Moscovitch and Mytnowych have had to adjust their Stalinist fairy tale to make the transition from 60-seat houses to the Studio Theatre’s 200 seats. The shift involved polishing the script, increasing the cast from two to three and adding a lighting designer (Kimberly Purtell) and choreographer (Monica Dottor).

But it wasn’t enough for the dynamic indie writer-director team to prepare The Russian Play for Hatch, the emerging performers series at Harbourfront. They’re also making a new theatrical offering, which is where USSR, their 20-minute one-woman show, comes in.

“With USSR, Natasha and I wanted to work on something grittier and more contemporary. We wanted to take a hammer to the fairy-tale dirty-beautiful Europe we’d created in The Russian Play. We ended up writing about a specific woman.”

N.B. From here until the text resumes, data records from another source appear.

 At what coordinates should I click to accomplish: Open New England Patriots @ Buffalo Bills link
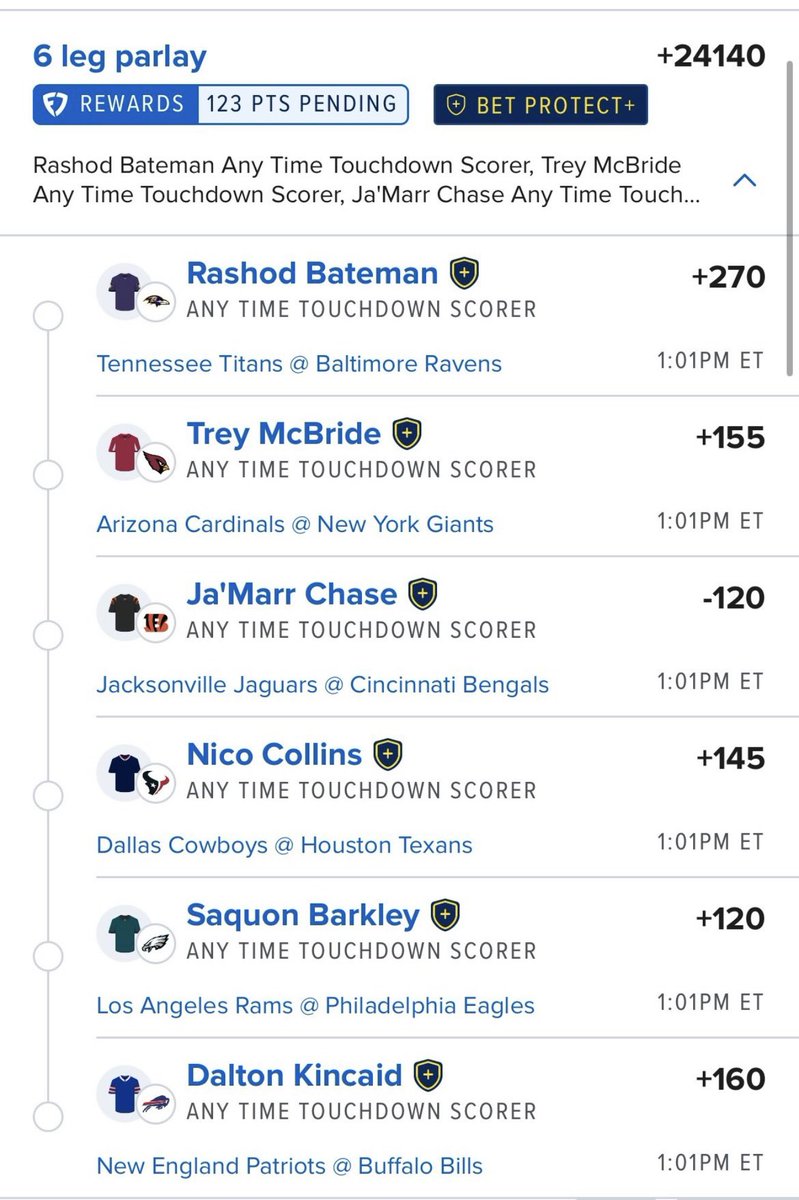click(x=289, y=1165)
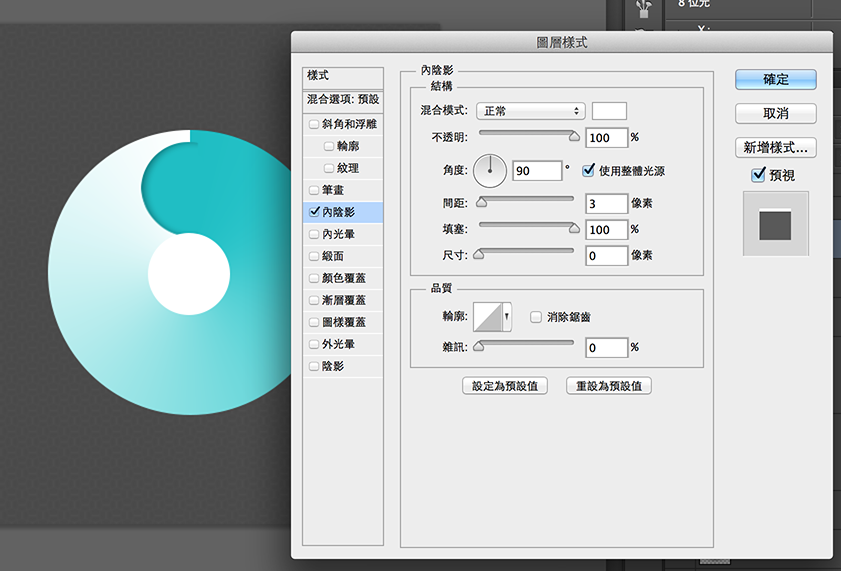
Task: Click the 取消 button
Action: point(775,113)
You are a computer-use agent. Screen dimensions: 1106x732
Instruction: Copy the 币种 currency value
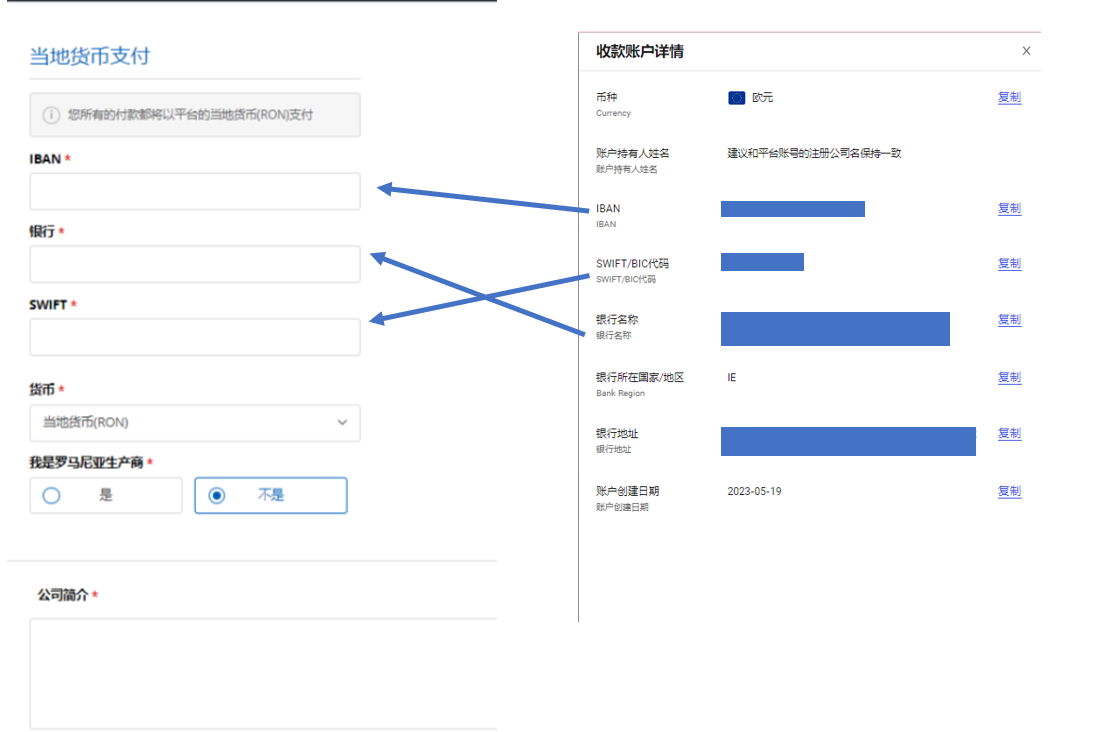[x=1009, y=98]
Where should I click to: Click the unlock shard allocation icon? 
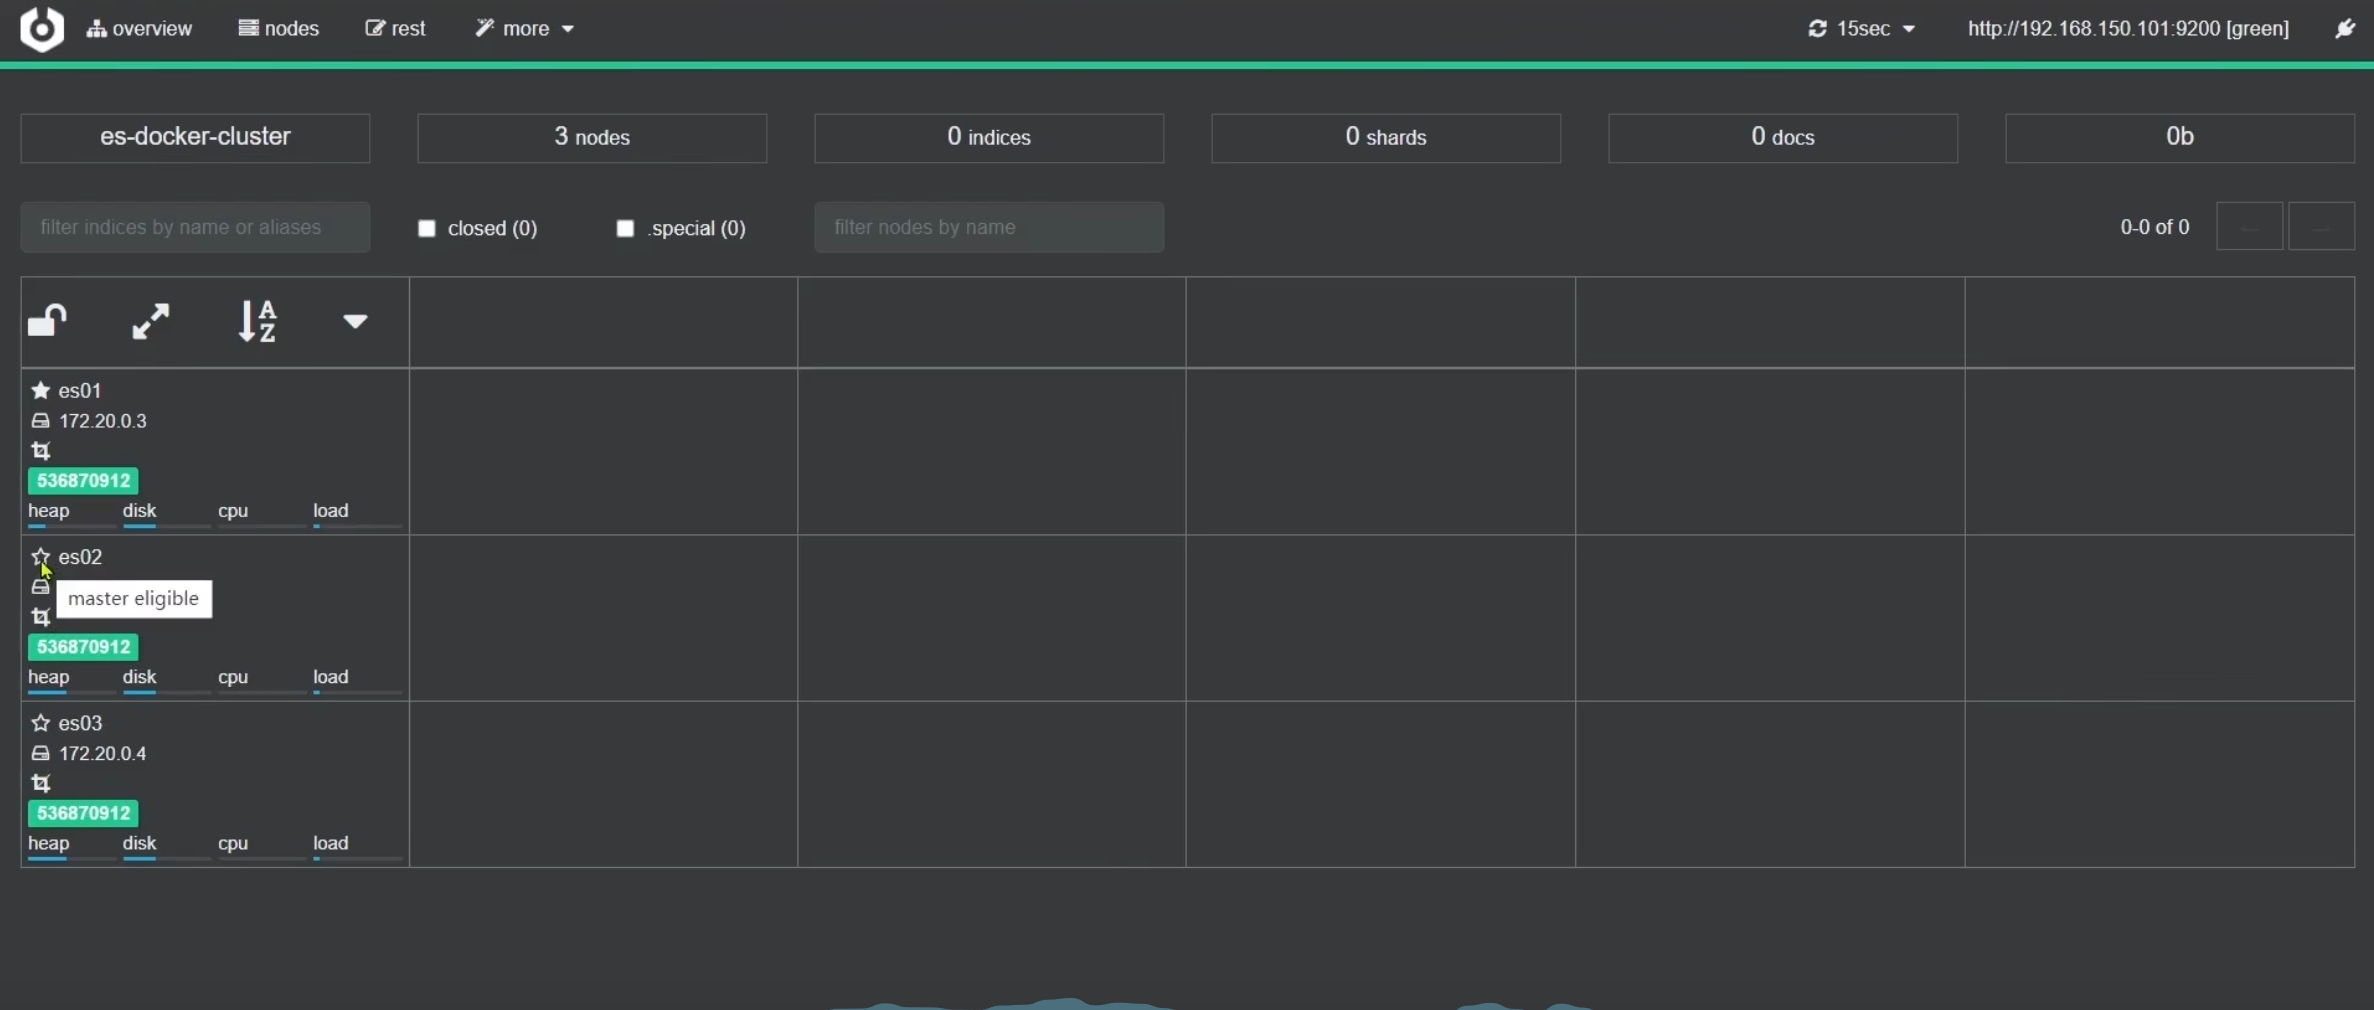(47, 321)
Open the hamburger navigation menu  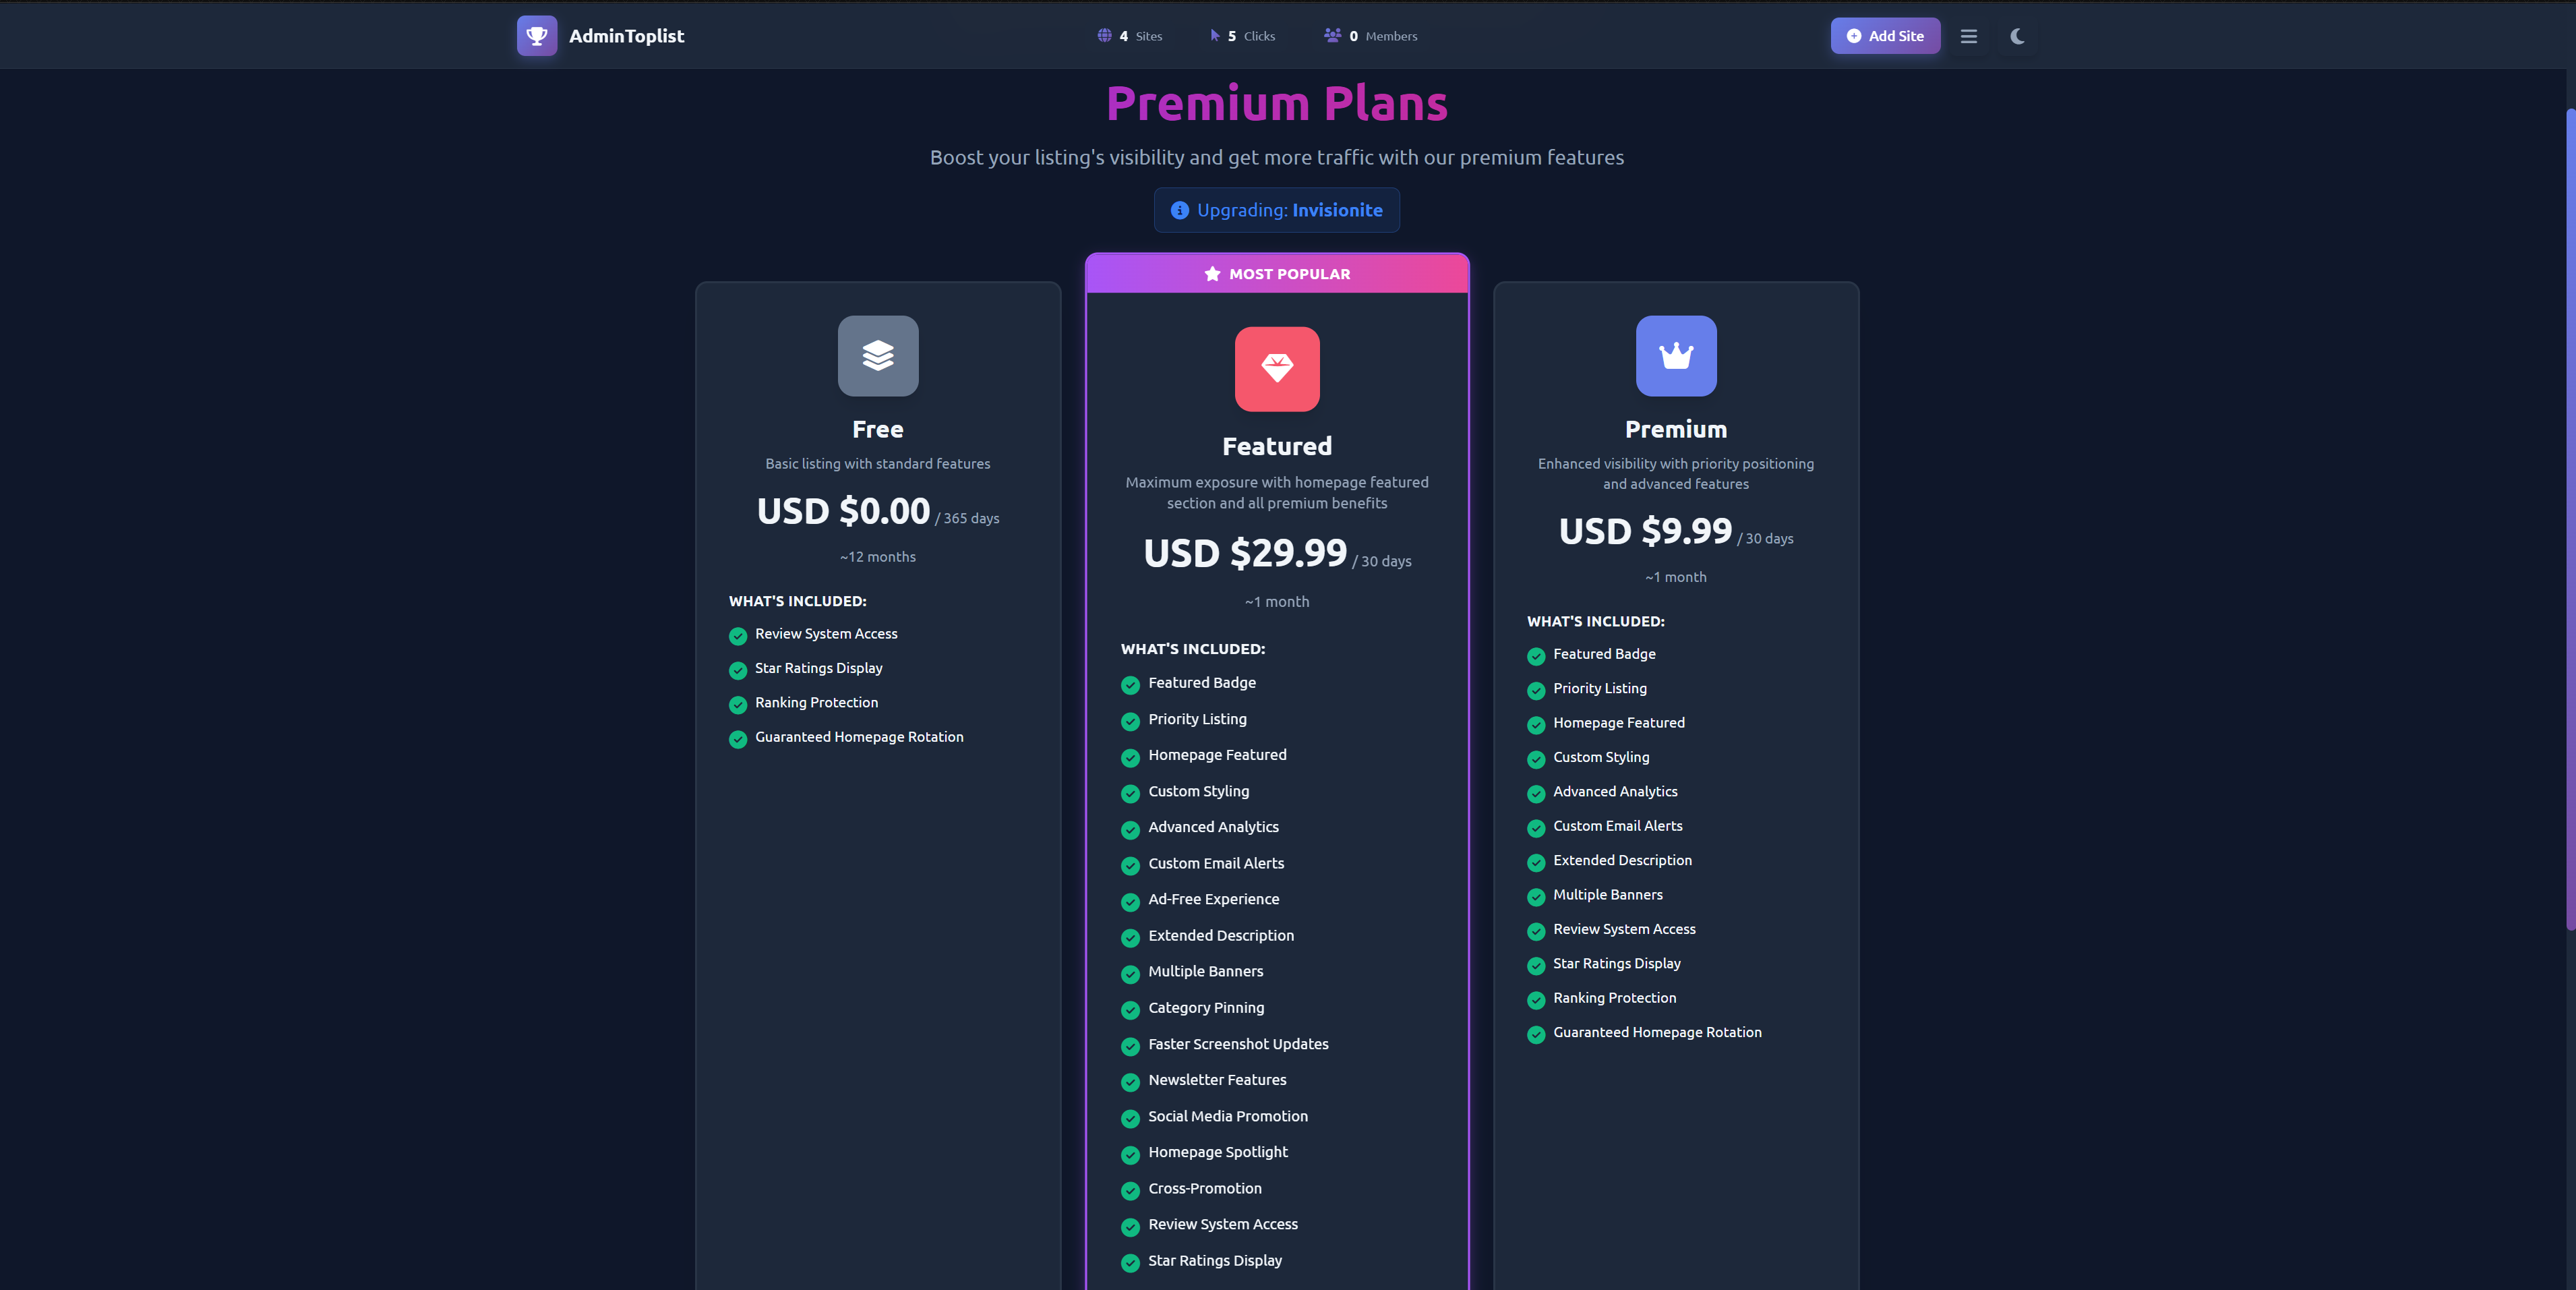click(1969, 36)
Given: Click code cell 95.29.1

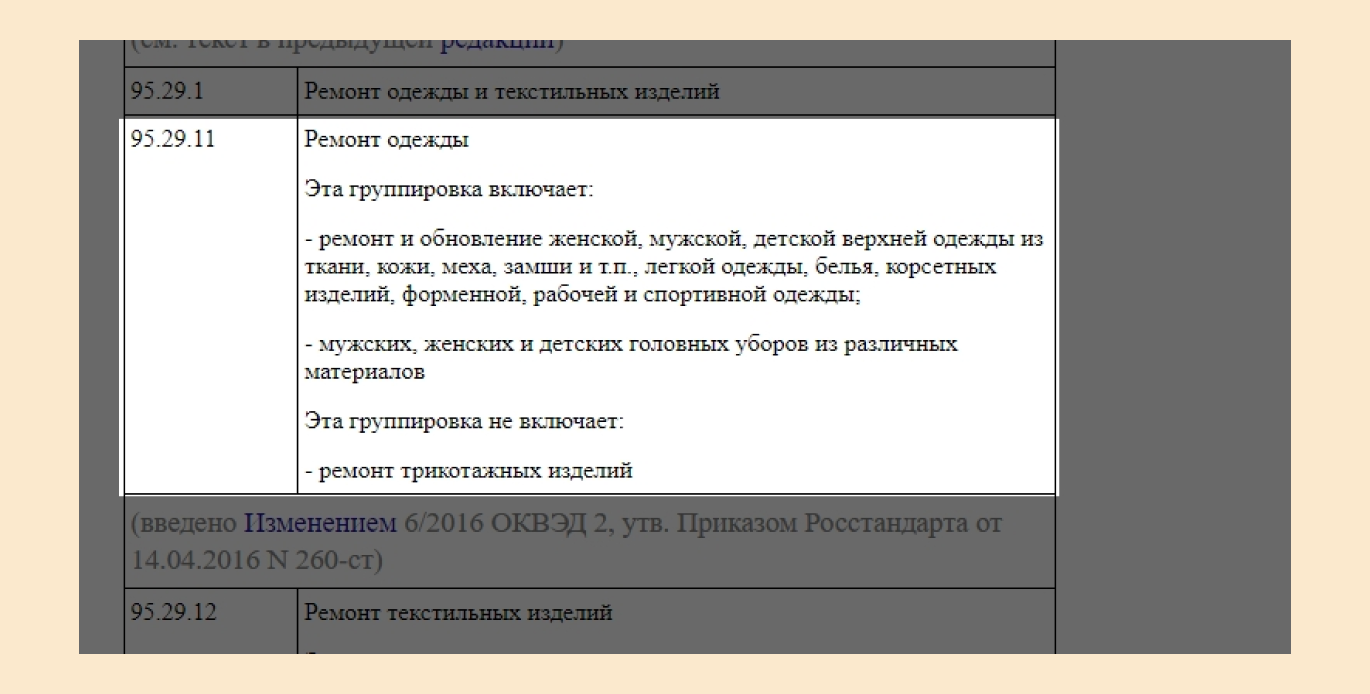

Though Moscovitch won’t divulge much about the short piece featuring the charismatic Maev Beaty, she does say a “dramatic incident” spurs the bride to defend herself against Canadian culture.

Much less romantic than their first play, USSR promises to peel away the layers of our polite political surfaces and cut to the core of a rarely seen immigrant reality.